Fast forward 20 years. Both Lynn and Brenda have married other people and started families of their own. But the marriages didn’t last—some might say because “what might have been” lingered in the recesses of both of their hearts.

It had been decades since they’d last seen each other and neither Lynn nor Brenda knew they lived only 45 miles apart. That’s when basketball played another significant role in their relationship.

USAO was celebrating the 20th anniversary of the athletics program, and Lynn received an invitation to the festivities. Brenda, as it turned out, was on the committee organizing the anniversary, and, when they saw each other again at the event, the connection from years earlier was unmistakable. When they met again the following week, that spark two decades before—a longing that smoldered as an unremitting ember—had become an inferno.

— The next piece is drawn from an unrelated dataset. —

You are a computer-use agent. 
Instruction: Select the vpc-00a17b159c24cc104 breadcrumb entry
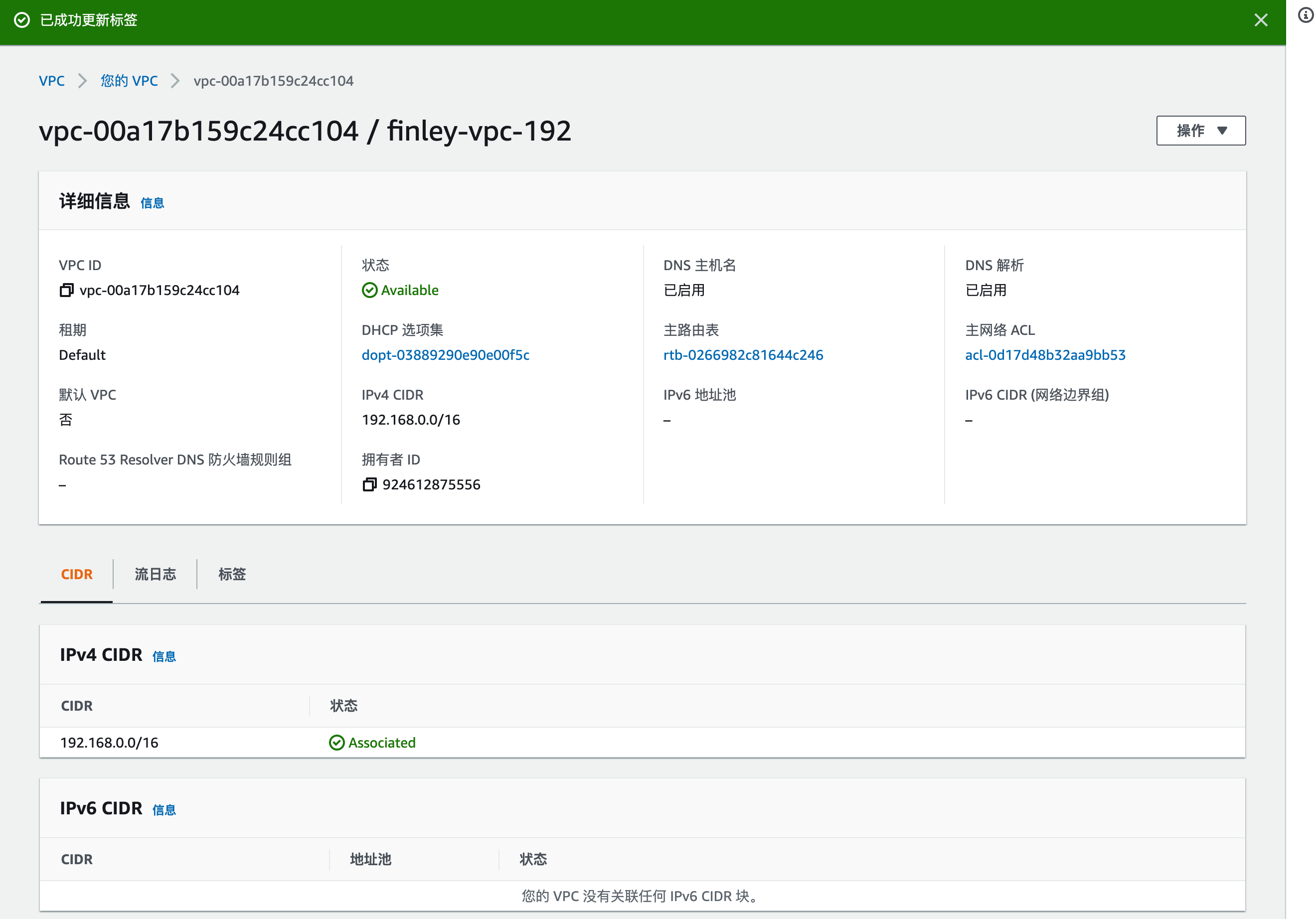[273, 81]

Less than two years later, they were exchanging nuptials in their first wedding. They had missed being together for the first 20 years of their married lives, so they decided that one ceremony just would not do. A trip to Virginia’s Shenandoah Valley to enjoy autumn’s colorful blaze provided the perfect setting for an intimate outdoor wedding at, appropriately enough, Honeymooners Overlook.

For the first five years of their marriage, this initial elopement remained a secret. Then came the second wedding, four months after the elopement, which included their combined five children as part of the wedding party and was held in the USAO chapel on a frigid February night.

“We enjoy celebrating two wedding anniversaries each year,” said Lynn proudly. “Although our families now know about the first wedding when we eloped, it still feels special like it did for the first five years when we were the only two who knew about it.”

Brenda mentions that one of the reasons the elopement stayed a secret so well was that during the four months between the ceremonies, they both continued their relationship as they had prior to the wedding, with Lynn in his Oklahoma City apartment and Brenda in her house in Ninnekah.

“We prefer being able to live together under the same roof,” Brenda said, which has not always the case throughout their lives together.

Both Lynn and Brenda work in the newspaper business, and multiple career transitions have necessitated them living in different states at times— usually for only a few months, but once for more than a year.

“We’ve been through a lot during the past 20-some-odd years, moved more times than we liked, and changed jobs more times than we ever thought we would. But through it all, we always had each other, and that helped us make it through some trying times,” said Brenda.

“It’s hard to believe it’s been 26 years since we got back together,” said Lynn. “It seems like only yesterday that we were reunited, only yesterday that we were married—twice. It’s as if we’ve always been together, that the 20 years we spent apart never really happened. I guess that’s because Brenda was always in my heart.”

“We were made for each other, we belong together,” said Brenda. “We missed out on 20 years together, but I can’t say that I would have changed that. We found each other again at the right time, and we’ve made wonderful memories since.”

Lynn, who sang “Beautiful in My Eyes” to Brenda at their second wedding ceremony, borrows a quote from the Joshua Kadison song to sum up their life together: “True love never dies.”